Embora o Netflix tenha preferido abordar o bullying na ação de lançamento no Brasil, foi o suicídio de Hannah que dividiu audiência e especialistas, tanto aqui quanto nos Estados Unidos. Lá é a terceira causa de morte de jovens. Adolescentes são grupo de risco, porque transtornos como depressão, bipolaridade, esquizofrenia ou uso abusivo de drogas costumam se manifestar nessa época da vida, explica o psiquiatra Antonio Egidio Nardi, professor da UFRJ: “É um período de alta vulnerabilidade. O melhor a fazer é debater abertamente”.
Houve quem criticasse a série pelo efeito contágio, com base em casos emblemáticos da literatura (“Os sofrimentos do jovem Werther”, de Goethe, é o exemplo mais famoso) e do mundo das celebridades (Marilyn Monroe, Kurt Cobain, Robin Williams), que, mal abordados, desencadearam outros atentados contra a própria vida. Alguns denunciaram difusão do método, apologia ou idealização do ato. Semanas atrás, num curso on-line para jornalistas, a Organização Pan-Americana de Saúde apresentou um rol de recomendações à cobertura midiática de suicídios. Não tratar como heroísmo, não detalhar método ou local, não romantizar estão entre as sugestões.
A crueza com que o suicídio de Hannah é exibido — a quem conseguiu ficar de olhos abertos durante a cena — não tem como ser interpretada como apologia. A dor física e o sofrimento mental da jovem são evidentes; a reação dos pais, devastadora. Não à toa, as ligações para o CVV (número 141) dispararam no país desde a estreia da série. “13 reasons why” acerta ao apresentar a agonia dos que ficam. Um suicídio afeta pelo menos outras seis pessoas de convívio direto com o autor. Quem se mata não sabe disso; quem pensa em se matar deve saber. “O trauma é insuperável. A compreensão do sofrimento da família costuma ajudar na prevenção”, completa o psiquiatra Nardi.

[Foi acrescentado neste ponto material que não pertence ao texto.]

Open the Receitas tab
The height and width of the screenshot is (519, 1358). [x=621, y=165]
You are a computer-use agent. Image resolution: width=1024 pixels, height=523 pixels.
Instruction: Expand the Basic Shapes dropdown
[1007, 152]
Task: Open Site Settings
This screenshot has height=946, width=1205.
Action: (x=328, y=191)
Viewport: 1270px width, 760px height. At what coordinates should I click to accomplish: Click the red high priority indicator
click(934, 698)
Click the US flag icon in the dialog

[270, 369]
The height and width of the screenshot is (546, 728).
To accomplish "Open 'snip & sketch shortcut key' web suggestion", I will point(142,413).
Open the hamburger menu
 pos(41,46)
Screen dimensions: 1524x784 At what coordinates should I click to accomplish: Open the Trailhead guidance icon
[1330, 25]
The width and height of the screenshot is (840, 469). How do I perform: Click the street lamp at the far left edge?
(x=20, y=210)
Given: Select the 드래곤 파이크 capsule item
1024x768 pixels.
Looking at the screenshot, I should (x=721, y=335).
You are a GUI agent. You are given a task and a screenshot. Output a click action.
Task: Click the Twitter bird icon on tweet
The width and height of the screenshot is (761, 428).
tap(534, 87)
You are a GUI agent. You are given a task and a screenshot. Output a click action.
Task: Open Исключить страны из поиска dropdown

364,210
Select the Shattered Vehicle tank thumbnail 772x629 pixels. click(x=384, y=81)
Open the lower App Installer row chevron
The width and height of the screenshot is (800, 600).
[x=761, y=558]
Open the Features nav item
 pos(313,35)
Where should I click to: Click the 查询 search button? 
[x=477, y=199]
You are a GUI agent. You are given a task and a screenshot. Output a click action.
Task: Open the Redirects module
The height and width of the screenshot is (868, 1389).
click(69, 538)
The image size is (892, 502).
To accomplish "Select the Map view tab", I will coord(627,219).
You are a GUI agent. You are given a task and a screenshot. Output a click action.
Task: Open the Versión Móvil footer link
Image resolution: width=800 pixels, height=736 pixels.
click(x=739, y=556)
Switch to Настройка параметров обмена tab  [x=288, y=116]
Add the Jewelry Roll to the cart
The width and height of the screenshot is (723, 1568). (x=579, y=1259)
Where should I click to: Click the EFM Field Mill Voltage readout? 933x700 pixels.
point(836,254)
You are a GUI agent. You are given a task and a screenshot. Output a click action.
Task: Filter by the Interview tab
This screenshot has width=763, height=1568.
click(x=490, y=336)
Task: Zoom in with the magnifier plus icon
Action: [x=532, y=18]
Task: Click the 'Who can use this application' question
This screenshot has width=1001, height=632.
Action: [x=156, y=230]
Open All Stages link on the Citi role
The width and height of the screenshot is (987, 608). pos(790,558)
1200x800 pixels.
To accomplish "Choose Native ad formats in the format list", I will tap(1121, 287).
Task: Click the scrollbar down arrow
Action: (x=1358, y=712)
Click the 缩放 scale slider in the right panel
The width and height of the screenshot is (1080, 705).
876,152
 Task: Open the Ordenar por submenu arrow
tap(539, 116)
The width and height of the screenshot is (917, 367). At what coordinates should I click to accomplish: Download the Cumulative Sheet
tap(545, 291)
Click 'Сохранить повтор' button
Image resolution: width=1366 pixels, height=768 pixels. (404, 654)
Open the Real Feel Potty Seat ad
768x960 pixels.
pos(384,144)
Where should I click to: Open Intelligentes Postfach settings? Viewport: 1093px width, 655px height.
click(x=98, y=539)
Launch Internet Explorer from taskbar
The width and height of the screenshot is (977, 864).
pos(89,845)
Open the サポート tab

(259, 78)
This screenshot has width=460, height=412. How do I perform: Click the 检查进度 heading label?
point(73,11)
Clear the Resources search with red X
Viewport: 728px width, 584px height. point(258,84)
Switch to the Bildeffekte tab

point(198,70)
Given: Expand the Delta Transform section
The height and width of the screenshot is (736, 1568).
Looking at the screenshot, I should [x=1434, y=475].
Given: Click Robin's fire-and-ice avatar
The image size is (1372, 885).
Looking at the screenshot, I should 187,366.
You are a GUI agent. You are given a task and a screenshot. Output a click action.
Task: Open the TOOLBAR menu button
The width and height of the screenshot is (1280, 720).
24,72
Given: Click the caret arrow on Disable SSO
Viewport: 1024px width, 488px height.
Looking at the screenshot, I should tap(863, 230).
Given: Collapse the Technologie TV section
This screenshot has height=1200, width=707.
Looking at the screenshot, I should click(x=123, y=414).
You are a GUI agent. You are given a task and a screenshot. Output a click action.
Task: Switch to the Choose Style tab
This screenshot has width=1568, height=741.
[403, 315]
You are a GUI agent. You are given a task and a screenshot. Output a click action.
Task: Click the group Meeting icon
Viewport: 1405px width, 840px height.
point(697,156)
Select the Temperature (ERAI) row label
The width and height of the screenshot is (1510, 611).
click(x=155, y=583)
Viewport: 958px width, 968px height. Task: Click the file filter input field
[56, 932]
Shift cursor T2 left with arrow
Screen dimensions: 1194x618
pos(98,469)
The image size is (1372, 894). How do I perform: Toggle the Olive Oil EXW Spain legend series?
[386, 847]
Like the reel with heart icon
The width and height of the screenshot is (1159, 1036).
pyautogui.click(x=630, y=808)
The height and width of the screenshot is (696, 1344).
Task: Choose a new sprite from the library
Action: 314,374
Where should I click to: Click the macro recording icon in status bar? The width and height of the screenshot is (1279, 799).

“13 reasons why” peca por não tratar explicitamente da depressão aguda da protagonista; em 97% dos casos os suicidas tinham quadro psiquiátrico diagnosticado, informa Antonio Geraldo da Silva, presidente da Associação dos Psiquiatras da América Latina (Apal) e diretor-tesoureiro da Associação Brasileira de Psquiatria (ABP). Não traz diálogos sobre como o desfecho pode ser evitado, tampouco informa que raramente a morte vem na primeira tentativa. Assim, a rede de proteção costuma ter tempo para agir. A sociedade foi preparada para identificar e atender males físicos — ao menor sinal de febre, a escola aciona a família — mas não aprendeu a lidar com as dores da alma. Se a série abrir as janelas desse ensinamento, terá valido a pena.